Di sisi lain, ada yang mengatakan ia meninggal pada tahun 813 M. Ada juga yang mengatakan bahwa Abu Nawas sebenarnya meninggal pada tahun 814 M, selisih satu tahun dengan versi sebelumnya. Dia dimakamkan di Kota Bagdad, Irak.
Nasruddin Hoja
Di Indonesia, namanya kerap disamakan dengan sosok Nasruddin Hoja. Padahal, keduanya adalah sosok yang berbeda.
Abu Nawas hidup di kota Bagdad pada abad ke-8 Masehi di masa Khalifah Harun Ar-Rasyid dan Khalifah Al-Amin. Sedangkan Nasruddin Hoja hidup di Turki pada abad ke-13 Masehi di masa Kesultanan Seljuk Rum.
Abu Nawas dikenal juga dengan nama Abu Nuwas. Nama lengkapnya adalah Abu Ali Al Hasan bin Hani Al Hakami. Ia lahir di Kota Ahvaz di negeri Persia. Dalam tubuhnya mengalir darah Arab dan Persia.
Darah Arab berasal dari ayahnya yang bernama Hani, seorang anggota tentara Marwan bin Muhammad atau Marwan I-Khalifah terakhir Dinasti Umayyah di Damaskus. Sementara darah Persia ia peroleh dari ibunya yang bernama Golban atau Jelleban.

• _Tugas yang Dikerjakan_
a – Tuliskan kembali bagian teks tentang Abu Nawas di atas mulai dari "Di sisi lain, ada" sampai dengan "Kota Bagdad, Irak.".
b – Teruskan teks tentang Abu Nawas di atas, dimulai sesudah kalimat terakhirnya.

• _Data yang Diberikan_
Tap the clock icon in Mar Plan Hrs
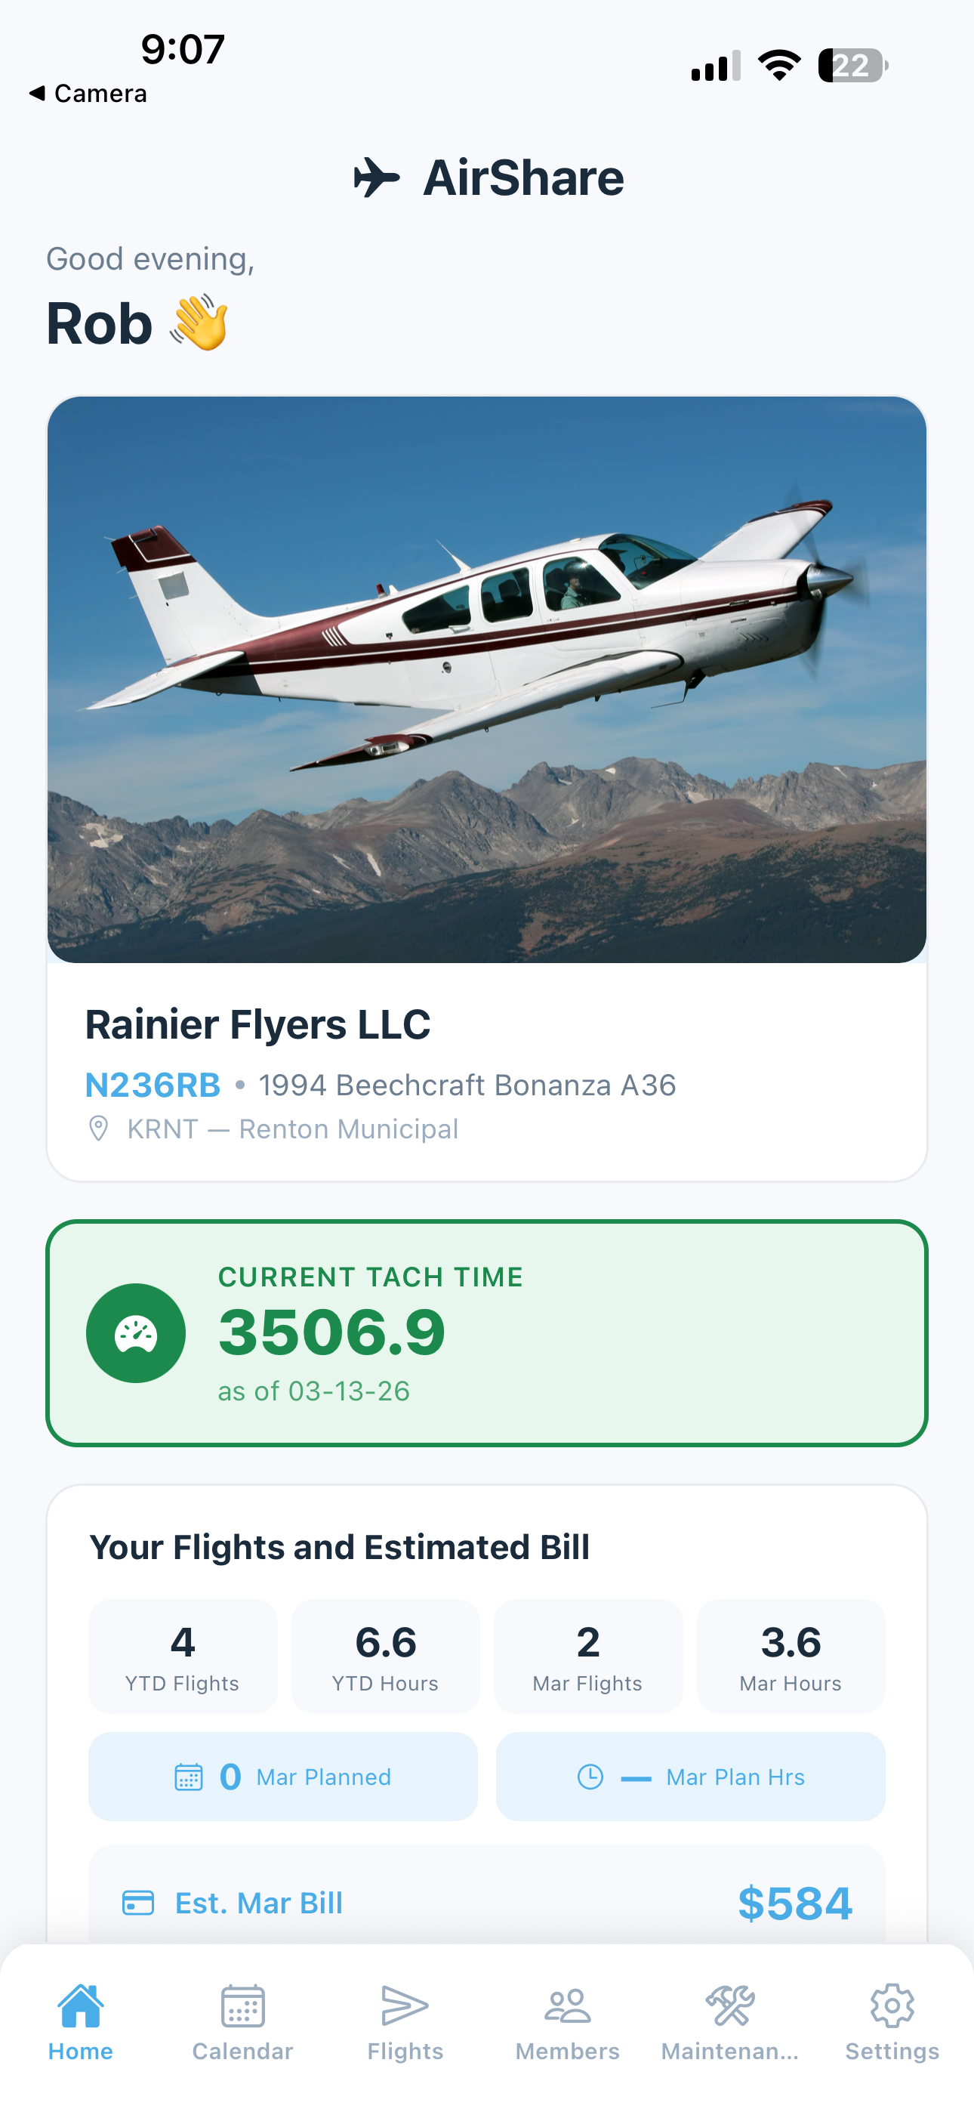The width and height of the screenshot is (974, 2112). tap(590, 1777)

==

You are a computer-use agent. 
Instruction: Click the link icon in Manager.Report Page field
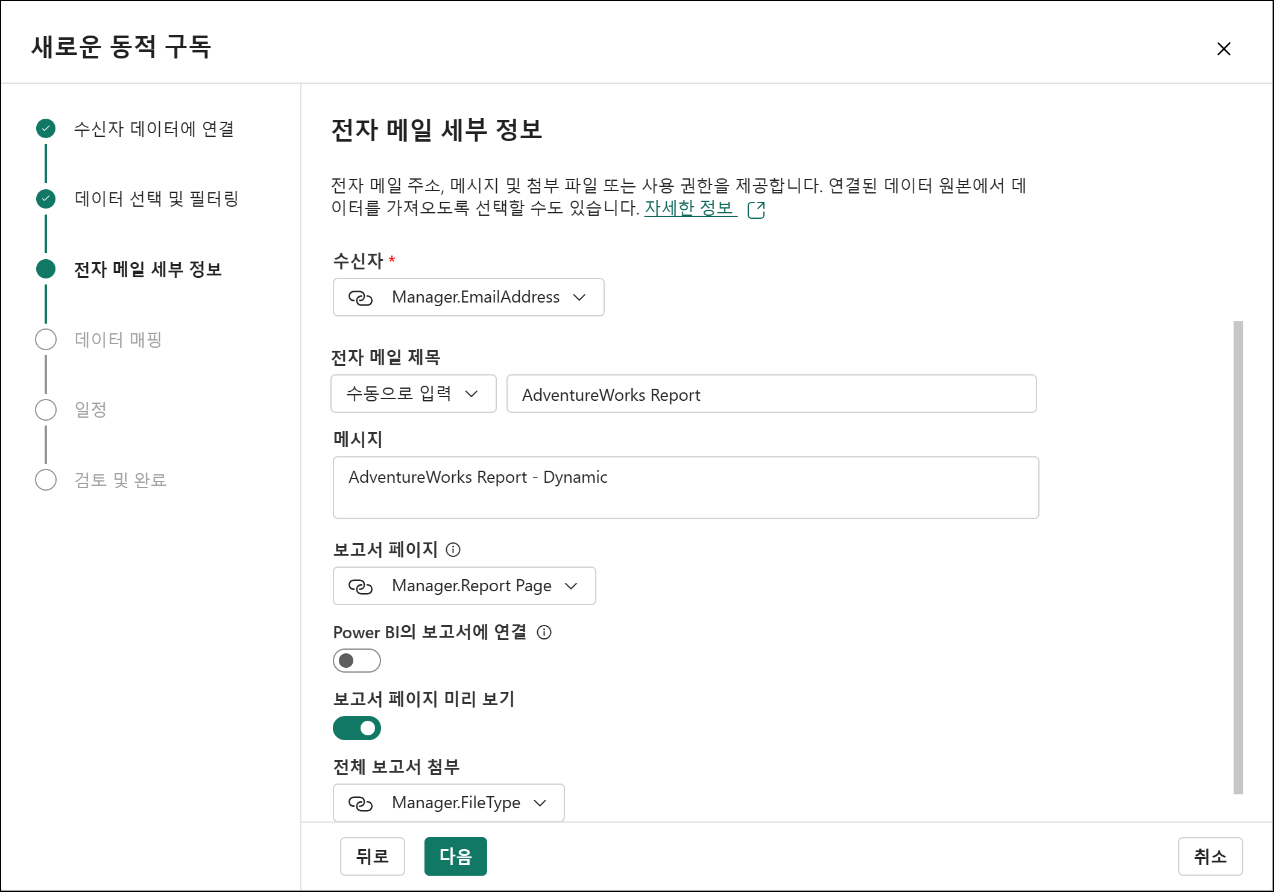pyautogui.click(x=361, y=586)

• _Penyelesaian Soal_
a –
Di sisi lain, ada yang mengatakan ia meninggal pada tahun 813 M. Ada juga yang mengatakan bahwa Abu Nawas sebenarnya meninggal pada tahun 814 M, selisih satu tahun dengan versi sebelumnya. Dia dimakamkan di Kota Bagdad, Irak.

b –
Sejak kecil, Abu Nawas telah ditinggal wafat oleh ayahnya. Ia kemudian dibawa ibunya ke kota Basra, Irak. Di sana, ia belajar beberapa ilmu agama seperti ilmu hadits, sastra Arab, dan ilmu Al-Quran.
Dilansir dari republika, Abu Nawas sempat dijual oleh ibunya kepada penjaga toko dari Yaman bernama, Sa’ad al-Yashira.
Sosoknya yang cerdas menarik perhatian Walibah ibnu al-Hubab, seorang penulis puisi berambut pirang. Al-Hubab pun memutuskan untuk membeli dan membebaskan Abu Nawas dari tuannya.
Dari Al Hubab, ia belajar tentang teologi dan tata bahasa. Al Hubab pula yang mengajarkannya puisi. Selain dengan Al Hubab, Abu Nawas banyak belajar tentang syair dari Khalaf al-Ahmar di Kufah.
Syair Abu Nawas
Pada masa mudanya, Abu Nawas dikenal sebagai penyair yang nyentrik. Tema syairnya banyak berkutat pada masalah anggur dan cinta. Hal tersebut tidaklah mengherankan karena semasa mudanya ia menyukai kehidupan hura-hura dan berpesta pora.
Pergeseran tema syair terjadi seusai ia dipenjara. Faktor usia juga berpengaruh terhadap tema-tema syair yang semakin religius, seperti tema tentang pertaubatan dan masa penantian di hari tua.
Berikut adalah salah satu syair terkenal dari Abu Nawas yang berjudul Al I’tiraf atau pengakuan
إِلهِي لَسْتُ لِلْفِرْدَوْسِ أَهْلاً # وَلاَ أَقْوَى عَلىَ النَّارِ الجَحِيْمِ
Wahai Tuhanku! Aku bukanlah ahli surga, tapi aku tidak kuat dalam neraka.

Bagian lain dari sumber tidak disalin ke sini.